Corbett, who is termed out this year, has announced her candidacy for the 10th State Senate District seat now held by Sen. Liz Figueroa (D., Fremont), who will be termed out after eight years in the Senate in 2006.
In the 20th Assembly District, which includes Vintage Hills and other southern parts of Pleasanton, eight-year Assemblyman John Dutra is also being termed out. He is supporting fellow Democrat and Newark Vice Mayor Alberto Torrico over Republican Cliff Williams. Although Torrico has held several fundraisers in Pleasanton, he is not campaigning here.
Before the state Legislature's redistricting of Assembly and Senate districts in 1982, Pleasanton was entirely in the 18th Assembly District. When well-known Democratic Assemblyman Carlos Bee died in 1975, Pleasanton Mayor Floyd Mori, also a Democrat, was chosen in March of that year to fill his seat. At that time, the 15th included Livermore, Dublin, Hayward, Union City, San Lorenzo and half of Castro Valley, as well as Pleasanton.
In 1980, hammered by a critical San Francisco television report aired on the final weekend of the campaign, Mori lost to Livermore Republican Gib Marguth, a computer engineer. The results, which political pundits attributed to the landslide victory of Ronald Reagan as president, stunned Democrats who thought they had a lock on the 15th. By 1982, the state Legislature had changed the boundaries of the 15th, moving much of it, including a part of Pleasanton, into the Democratic-controlled 18th District and leaving the 15th, including a small portion of Pleasanton, with Livermore and cities along the I-680 corridor.
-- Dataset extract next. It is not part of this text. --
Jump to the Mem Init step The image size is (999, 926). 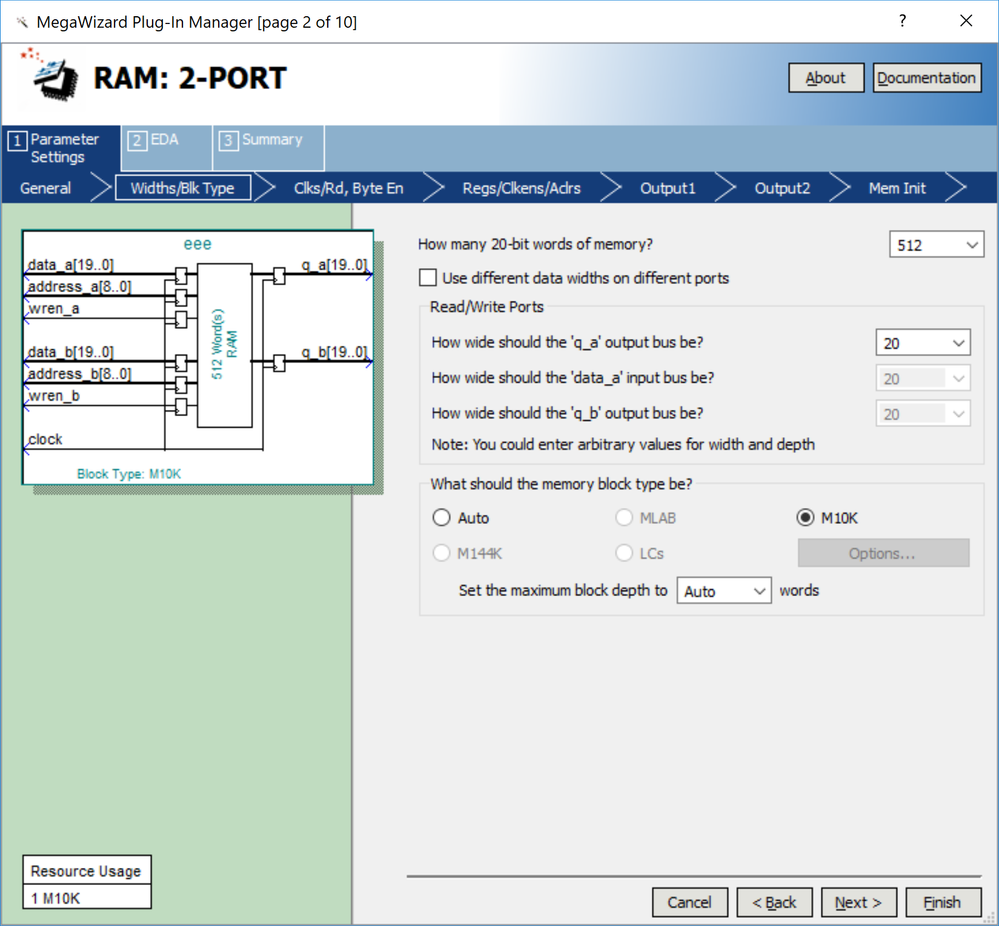[896, 188]
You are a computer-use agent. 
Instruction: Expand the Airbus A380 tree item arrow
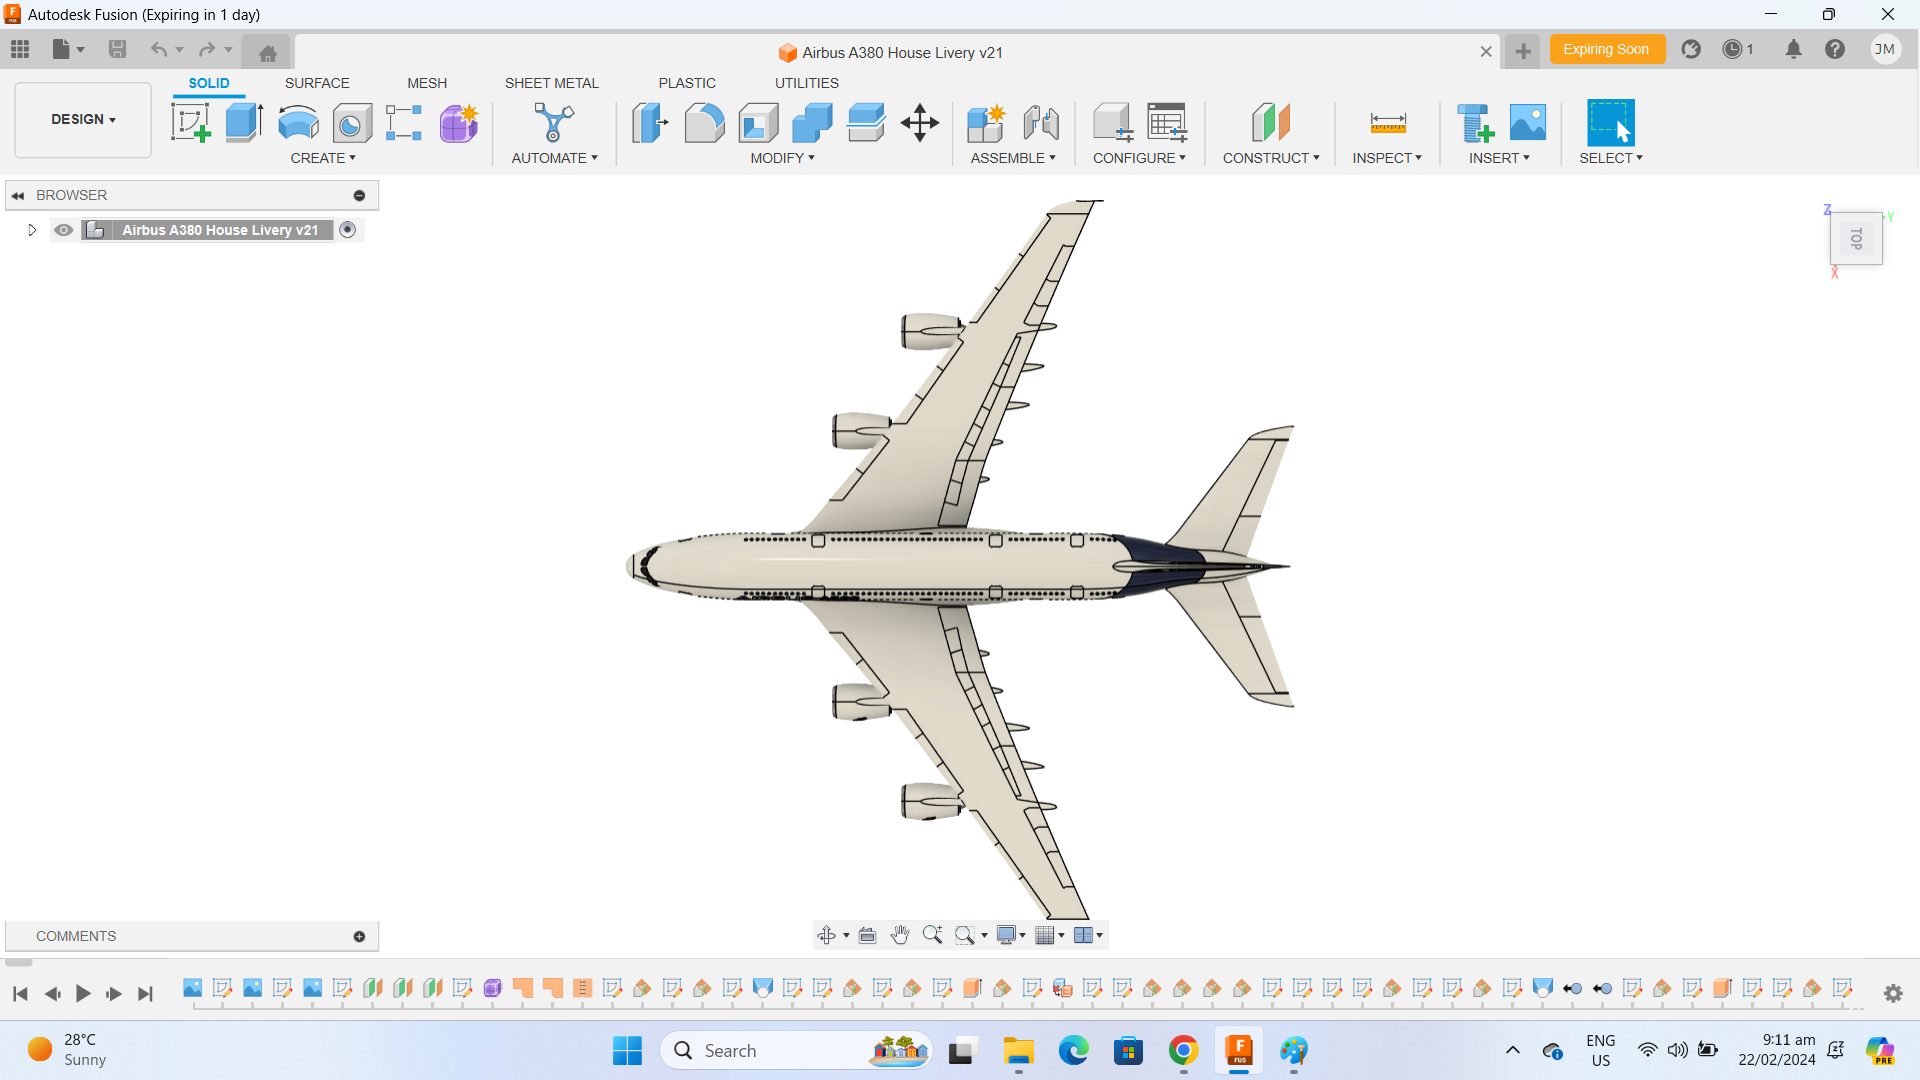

Marguth stepped down in 1982 to run for State Senate against Bill Lockyer, now the state Attorney General. Although he lost, his 15th District Assembly seat was won by Republican Bill Baker, who later went on to become a U.S. Representative in the 10th Congressional District.
At the same time, the Legislature also moved the southern section of Pleasanton into the 20th, along with Union City, further solidifying its Democratic dominance by the cities of Milpitas, Newark and Fremont. Redistricting in 1992 and again two years ago further strengthened the political controls of Pleasanton's three districts, with the 15th dominated by voters in Livermore, Walnut Creek and the surging population centers along the I-5 corridor; the 18th by San Leandro and Hayward; and the 20th by Fremont and neighboring large population centers.
Mayor Tom Pico and mayoral candidate and Councilwoman Kay Ayala like having three Assembly districts.
"Frankly, it gives us three legislators to call on and more influence in Sacramento," said Ayala, who has appealed to legislative committees on issues affecting Pleasanton.
That's also how Mori sees it. Now an international business consultant in Salt Lake City, Mori said that through redistricting, Pleasanton has gone from having a single Assembly person representing the city to now having three advocates in the Assembly.
"Of course, the downside is that there aren't enough votes in any of the district to have an effect on who gets elected," Mori said.
Marguth, who has lived in Livermore since 1961, said the reapportionment of 1982 was "one of the most creative incumbent protection measures that I've ever seen." He believes Pleasanton had more influence in Sacramento when it was represented by its own Assemblyman.
Assemblyman Houston agrees.
"I think it would be much better for Pleasanton and would give it a stronger voice in the Legislature if it was part of a unified Assembly district," Houston said.